4. Obstetrics and Diseases of Women and Children.

'"Resolved, that the Faculty be authorized to make such regulations for the management of the Medical Department as they shall deem necessary.

"'Resolved, that the agent be authorized to lease the Medical Department such public rooms in the Chapel - including the north attic - as the Academical Faculty shall think can be spared from the purposes of the Academical Department.'

It would seem from the terms of the above resolution that the business affairs of the medical school were kept entirely separate, and that this department was not only required to pay its own way, but to pay rent to the Literary College for the use of part of its rooms. The reference to the attic is suggestive of the study of anatomy and dissecting — a subject which played a very important part in the future relations of the medical school to the community. On account of its dissecting room and the necessity of securing anatomical material from the neighboring graveyards, this school was literally a terror to the community, which stood ready to hang to the nearest tree the doctor who was guilty of malpractice, and to lynch him if he took steps necessary to acquire sufficient knowledge of anatomy to make himself proficient."

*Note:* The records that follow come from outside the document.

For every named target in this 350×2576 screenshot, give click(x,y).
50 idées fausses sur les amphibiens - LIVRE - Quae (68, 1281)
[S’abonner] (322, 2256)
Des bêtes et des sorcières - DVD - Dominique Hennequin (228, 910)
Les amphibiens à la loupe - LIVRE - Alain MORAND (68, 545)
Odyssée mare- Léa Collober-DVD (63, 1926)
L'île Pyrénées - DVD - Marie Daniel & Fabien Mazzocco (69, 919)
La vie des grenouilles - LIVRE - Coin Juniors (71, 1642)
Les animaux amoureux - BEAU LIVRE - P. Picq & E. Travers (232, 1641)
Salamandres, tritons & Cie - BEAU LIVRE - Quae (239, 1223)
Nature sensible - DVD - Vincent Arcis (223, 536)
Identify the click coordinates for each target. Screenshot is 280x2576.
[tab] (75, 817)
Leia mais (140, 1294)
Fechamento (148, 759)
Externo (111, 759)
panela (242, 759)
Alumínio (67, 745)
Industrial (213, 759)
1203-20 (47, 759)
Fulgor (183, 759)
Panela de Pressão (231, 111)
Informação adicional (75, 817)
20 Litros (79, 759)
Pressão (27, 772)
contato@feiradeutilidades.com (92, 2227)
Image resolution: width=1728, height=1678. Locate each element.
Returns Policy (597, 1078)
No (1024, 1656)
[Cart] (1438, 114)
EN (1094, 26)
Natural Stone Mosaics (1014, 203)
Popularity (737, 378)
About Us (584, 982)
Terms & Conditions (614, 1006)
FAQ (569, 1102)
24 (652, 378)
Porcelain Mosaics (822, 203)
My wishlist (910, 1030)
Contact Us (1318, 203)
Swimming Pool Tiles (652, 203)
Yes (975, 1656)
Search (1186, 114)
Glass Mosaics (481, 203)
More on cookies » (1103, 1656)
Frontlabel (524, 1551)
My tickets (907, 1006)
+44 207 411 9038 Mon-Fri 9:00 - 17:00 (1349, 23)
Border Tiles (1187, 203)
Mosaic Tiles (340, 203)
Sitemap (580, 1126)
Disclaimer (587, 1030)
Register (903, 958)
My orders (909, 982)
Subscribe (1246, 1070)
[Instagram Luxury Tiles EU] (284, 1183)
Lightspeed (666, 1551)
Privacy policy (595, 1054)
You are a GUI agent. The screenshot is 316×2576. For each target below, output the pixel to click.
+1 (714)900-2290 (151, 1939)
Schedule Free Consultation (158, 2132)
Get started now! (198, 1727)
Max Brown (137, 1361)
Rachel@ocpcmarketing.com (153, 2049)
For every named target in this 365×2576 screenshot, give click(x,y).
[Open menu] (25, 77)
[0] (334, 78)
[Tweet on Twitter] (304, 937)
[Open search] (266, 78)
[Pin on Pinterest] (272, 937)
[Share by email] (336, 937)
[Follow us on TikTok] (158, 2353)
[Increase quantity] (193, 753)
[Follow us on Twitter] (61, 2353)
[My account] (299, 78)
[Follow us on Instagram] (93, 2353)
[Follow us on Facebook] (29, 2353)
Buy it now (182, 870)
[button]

Making the medical school a part of the college gave it degree-granting powers. The only instruction accorded to many of our pioneer doctors was to 'ride with Prince or Jones' or some other philanthropic and conscientious physician. In the olden times it was considered a part of the duty of the doctor to 'take a student.' Much of their teaching was done systematically and thoroughly and contained an element of human worth often missed by the machine-made doctor of a later day...

"'The following qualifications, and compliance with the following requisitions, entitle a young gentleman to the degree of Doctor of Medicine from the institution:

1. He must possess a competent acquaintance with the Latin Language, and a sufficient knowledge of all the usual branches of an English education.

2. He must have pursued a thorough course with some regular practitioner.

3. He must have attended two full courses of medical lectures, the last of which must be at this institution; Provided, however, that experience in the practice of medicine may be accepted in the place of one course of lectures.

4. He must pass a satisfactory examination in all the branches of medical study, before the Medical Faculty, assisted by a board of censors, annually appointed for that purpose by the Trustees.

5. He must publicly read and defend a dissertation on some medical subject.

N.B. This institution does not require any definite term of study as a condition of graduation. A thorough knowledge of all the branches of medical science, whether acquired in a longer or shorter time, must, however, be exhibited at the examination..

'"Candidates for the degree of Doctor of Medicine are examined at the close of each course of lectures.

'"Degrees will be conferred at the close of the lectures, and at the annual commencement of the College on the last Wednesday of June.'

From History of Medical Practice in Illinois, p. 399-401.